Today I spent the nearly the entire day trying to find the remaining memory leak(s) on my ticker plant. Again, only a few were being effected and again, I focused on the code they exclusively have. Once again, this was a complete waste of time as it wasn't in the exclusive code but a very odd little bug in the shared code.

When I'd struck out after several hours of testing, I decided to start at one and and sweep the code with a fine-tooth comb. Starting at the incoming UDP feed, I cut the rest of the app off and checked the memory usage. Stable. Good. Now let's add in the next step. Leak? Ha... let's fix him. Continue until we have the leak spotted.

The first problem may not have been a leak, but it was an unreliable memory usage pattern. The UDP datagrams came in the boost asio socket and I placed the datagram into a std::string with the time as microseconds since epoch into a simple stl::pair. This was then placed into a simple std::deque. Something like this:

  typedef std::pair<uint64_t, std::string> TaggedDatagram;
 
  CircularFIFO< TaggedDatagram, 100000 >   mStaging;

where the CircularFIFO is a single-producer, single-consumer, lockless, circular FIFO buffer for fast pushes and pops of the data coming off the wire.

The problem with this design is that we have to create the std::string every time anyway, and the storage of this structure is very unpredictable. What I decided to do was to switch from the stack to the heap and change the structure:

  typedef std::pair<uint64_t, std::string *> TaggedDatagram;
 
  CircularFIFO< TaggedDatagram, 100000 >   mStaging;

Now it's basically two 64-bit ints and the heap will reclaim the memory as needed. This was a nice addition, but it wasn't the final problem.

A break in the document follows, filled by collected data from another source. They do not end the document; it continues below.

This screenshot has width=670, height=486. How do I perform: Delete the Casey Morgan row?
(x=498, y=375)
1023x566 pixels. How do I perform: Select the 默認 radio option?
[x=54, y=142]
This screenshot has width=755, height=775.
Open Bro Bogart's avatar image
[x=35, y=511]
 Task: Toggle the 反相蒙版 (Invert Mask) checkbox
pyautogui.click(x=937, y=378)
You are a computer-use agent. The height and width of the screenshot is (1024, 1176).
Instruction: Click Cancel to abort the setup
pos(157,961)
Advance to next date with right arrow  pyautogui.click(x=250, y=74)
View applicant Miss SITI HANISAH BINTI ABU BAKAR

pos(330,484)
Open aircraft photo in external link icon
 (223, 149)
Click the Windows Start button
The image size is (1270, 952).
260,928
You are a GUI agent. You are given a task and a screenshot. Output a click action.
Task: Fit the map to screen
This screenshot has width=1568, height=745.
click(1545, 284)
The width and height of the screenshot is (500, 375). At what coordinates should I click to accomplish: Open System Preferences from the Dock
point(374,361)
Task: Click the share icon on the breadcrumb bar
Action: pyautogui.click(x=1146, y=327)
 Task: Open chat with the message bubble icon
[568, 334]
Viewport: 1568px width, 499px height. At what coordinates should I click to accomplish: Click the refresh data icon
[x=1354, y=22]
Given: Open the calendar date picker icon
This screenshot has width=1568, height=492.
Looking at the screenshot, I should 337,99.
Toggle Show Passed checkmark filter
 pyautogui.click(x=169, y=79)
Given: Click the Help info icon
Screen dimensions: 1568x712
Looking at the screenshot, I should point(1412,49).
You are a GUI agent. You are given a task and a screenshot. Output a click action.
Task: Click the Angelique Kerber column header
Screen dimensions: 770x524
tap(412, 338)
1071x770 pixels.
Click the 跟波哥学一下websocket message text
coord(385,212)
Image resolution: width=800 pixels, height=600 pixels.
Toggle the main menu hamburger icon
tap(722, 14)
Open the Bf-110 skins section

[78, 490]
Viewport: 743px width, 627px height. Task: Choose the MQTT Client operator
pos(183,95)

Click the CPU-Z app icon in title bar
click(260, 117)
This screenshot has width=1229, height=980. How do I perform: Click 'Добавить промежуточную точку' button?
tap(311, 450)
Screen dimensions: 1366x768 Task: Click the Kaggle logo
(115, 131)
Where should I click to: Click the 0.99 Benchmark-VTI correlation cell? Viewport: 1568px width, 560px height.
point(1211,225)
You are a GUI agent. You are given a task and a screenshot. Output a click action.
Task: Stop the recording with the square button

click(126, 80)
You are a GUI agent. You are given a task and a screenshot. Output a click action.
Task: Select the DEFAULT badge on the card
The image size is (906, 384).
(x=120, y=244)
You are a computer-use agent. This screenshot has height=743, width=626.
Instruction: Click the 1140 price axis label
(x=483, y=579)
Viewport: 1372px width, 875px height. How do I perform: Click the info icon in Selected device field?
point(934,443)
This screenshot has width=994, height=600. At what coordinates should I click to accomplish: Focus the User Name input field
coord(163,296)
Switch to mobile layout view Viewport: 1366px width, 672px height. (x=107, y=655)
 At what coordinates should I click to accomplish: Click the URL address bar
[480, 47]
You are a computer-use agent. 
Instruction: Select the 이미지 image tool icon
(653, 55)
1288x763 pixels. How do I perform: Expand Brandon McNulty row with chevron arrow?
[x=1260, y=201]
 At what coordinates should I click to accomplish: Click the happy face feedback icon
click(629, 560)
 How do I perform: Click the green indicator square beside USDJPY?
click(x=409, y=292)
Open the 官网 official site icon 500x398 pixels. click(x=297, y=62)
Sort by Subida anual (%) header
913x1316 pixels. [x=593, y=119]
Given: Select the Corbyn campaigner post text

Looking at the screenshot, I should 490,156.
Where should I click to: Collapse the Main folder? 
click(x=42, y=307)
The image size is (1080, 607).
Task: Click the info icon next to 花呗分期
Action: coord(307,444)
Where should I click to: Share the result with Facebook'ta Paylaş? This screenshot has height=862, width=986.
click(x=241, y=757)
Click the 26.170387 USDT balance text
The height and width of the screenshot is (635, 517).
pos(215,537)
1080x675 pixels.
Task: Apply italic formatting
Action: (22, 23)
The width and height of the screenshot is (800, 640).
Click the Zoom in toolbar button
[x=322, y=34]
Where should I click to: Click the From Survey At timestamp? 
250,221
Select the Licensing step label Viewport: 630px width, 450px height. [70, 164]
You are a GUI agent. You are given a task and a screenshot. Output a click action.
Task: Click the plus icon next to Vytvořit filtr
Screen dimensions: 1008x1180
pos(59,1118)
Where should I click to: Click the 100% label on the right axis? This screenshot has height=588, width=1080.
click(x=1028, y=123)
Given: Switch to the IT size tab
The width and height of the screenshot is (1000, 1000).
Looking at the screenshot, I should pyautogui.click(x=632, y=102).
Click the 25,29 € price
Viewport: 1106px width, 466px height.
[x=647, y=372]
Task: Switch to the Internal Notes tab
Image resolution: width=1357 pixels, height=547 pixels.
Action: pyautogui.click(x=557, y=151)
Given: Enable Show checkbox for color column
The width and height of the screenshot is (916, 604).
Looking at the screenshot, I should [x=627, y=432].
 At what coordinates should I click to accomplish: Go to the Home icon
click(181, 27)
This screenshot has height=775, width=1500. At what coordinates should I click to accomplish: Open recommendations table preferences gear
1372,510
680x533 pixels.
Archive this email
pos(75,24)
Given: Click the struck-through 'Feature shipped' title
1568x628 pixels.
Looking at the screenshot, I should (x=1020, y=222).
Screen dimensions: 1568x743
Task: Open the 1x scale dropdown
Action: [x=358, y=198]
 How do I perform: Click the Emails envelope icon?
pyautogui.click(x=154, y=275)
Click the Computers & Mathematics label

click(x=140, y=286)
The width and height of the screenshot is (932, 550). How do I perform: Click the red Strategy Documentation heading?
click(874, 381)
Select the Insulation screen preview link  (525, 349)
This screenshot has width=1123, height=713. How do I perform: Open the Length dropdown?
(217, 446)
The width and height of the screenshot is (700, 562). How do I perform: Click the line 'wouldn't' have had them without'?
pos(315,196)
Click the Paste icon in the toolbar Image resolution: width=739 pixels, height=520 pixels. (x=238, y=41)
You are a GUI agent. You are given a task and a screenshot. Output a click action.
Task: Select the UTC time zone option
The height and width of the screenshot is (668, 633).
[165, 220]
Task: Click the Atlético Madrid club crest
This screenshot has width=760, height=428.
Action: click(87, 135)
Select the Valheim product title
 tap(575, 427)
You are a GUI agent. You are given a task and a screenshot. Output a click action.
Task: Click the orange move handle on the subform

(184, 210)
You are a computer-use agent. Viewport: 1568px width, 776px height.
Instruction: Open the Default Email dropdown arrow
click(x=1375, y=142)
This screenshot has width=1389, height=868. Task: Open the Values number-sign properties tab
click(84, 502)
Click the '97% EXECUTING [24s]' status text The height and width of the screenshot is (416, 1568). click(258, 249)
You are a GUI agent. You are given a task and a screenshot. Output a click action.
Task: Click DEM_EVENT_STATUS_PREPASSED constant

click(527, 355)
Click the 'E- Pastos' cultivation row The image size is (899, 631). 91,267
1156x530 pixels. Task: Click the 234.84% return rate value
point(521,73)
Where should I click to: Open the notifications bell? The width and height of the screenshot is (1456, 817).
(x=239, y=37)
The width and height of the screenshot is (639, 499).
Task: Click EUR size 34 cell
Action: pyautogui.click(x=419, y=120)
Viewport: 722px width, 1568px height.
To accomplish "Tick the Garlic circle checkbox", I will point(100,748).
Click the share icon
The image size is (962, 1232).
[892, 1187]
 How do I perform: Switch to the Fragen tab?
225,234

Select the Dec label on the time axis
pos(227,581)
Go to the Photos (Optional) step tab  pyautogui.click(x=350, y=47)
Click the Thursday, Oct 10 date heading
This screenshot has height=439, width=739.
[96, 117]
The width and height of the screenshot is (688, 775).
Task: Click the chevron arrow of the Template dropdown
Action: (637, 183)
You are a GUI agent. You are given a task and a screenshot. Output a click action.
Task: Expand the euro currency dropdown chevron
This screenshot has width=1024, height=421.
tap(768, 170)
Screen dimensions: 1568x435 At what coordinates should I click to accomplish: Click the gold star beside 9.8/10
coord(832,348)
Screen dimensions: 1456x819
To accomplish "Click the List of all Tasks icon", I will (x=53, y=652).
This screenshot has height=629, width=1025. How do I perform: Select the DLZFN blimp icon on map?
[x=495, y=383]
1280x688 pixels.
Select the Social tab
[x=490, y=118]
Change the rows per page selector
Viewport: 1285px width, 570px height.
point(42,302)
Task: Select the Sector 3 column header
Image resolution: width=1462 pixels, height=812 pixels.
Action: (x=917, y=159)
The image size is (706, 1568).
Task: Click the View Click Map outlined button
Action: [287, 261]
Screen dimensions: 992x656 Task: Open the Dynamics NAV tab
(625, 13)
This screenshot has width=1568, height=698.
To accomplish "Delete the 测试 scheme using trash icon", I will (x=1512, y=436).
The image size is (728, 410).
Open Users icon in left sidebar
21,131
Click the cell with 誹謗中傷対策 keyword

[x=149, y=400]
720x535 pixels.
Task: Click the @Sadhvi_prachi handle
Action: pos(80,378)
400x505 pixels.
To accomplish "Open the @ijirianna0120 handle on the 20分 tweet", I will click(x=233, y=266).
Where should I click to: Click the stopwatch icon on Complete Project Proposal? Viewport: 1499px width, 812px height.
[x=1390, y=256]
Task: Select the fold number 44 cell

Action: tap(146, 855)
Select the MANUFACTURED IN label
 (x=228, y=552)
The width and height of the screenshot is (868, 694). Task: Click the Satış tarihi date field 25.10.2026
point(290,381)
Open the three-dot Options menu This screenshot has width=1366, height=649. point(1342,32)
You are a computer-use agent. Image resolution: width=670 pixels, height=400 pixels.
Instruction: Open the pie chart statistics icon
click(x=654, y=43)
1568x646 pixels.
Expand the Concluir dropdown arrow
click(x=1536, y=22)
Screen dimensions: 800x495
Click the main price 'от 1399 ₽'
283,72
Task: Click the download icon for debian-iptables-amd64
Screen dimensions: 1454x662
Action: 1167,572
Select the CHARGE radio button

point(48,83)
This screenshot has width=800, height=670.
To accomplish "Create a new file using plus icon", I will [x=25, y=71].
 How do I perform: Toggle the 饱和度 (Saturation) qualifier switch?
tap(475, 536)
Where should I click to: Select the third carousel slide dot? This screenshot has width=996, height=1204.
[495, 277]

It was at the end of the day, but thank goodness that I found it. It turns out that the ZeroMQ send() method was the culprit. Normally, the ZeroMQ has been very nice for me. Why these messages caused problems, I have no idea, but it's the one method and nothing else.

I know they are working on a new version (2.1) with the latest OpenPGM included, and that will be nice to see. Tomorrow morning when they are all online, I'll ask what the story is on the release of 2.1. Until then, I'll deal with the smaller, but still annoy leaks.

Whew!

[11/24] UPDATE: I talked to the ZeroMQ guys this morning and they say the release of 2.1 is scheduled for this week. Nice. I'll get it early next week and try it out.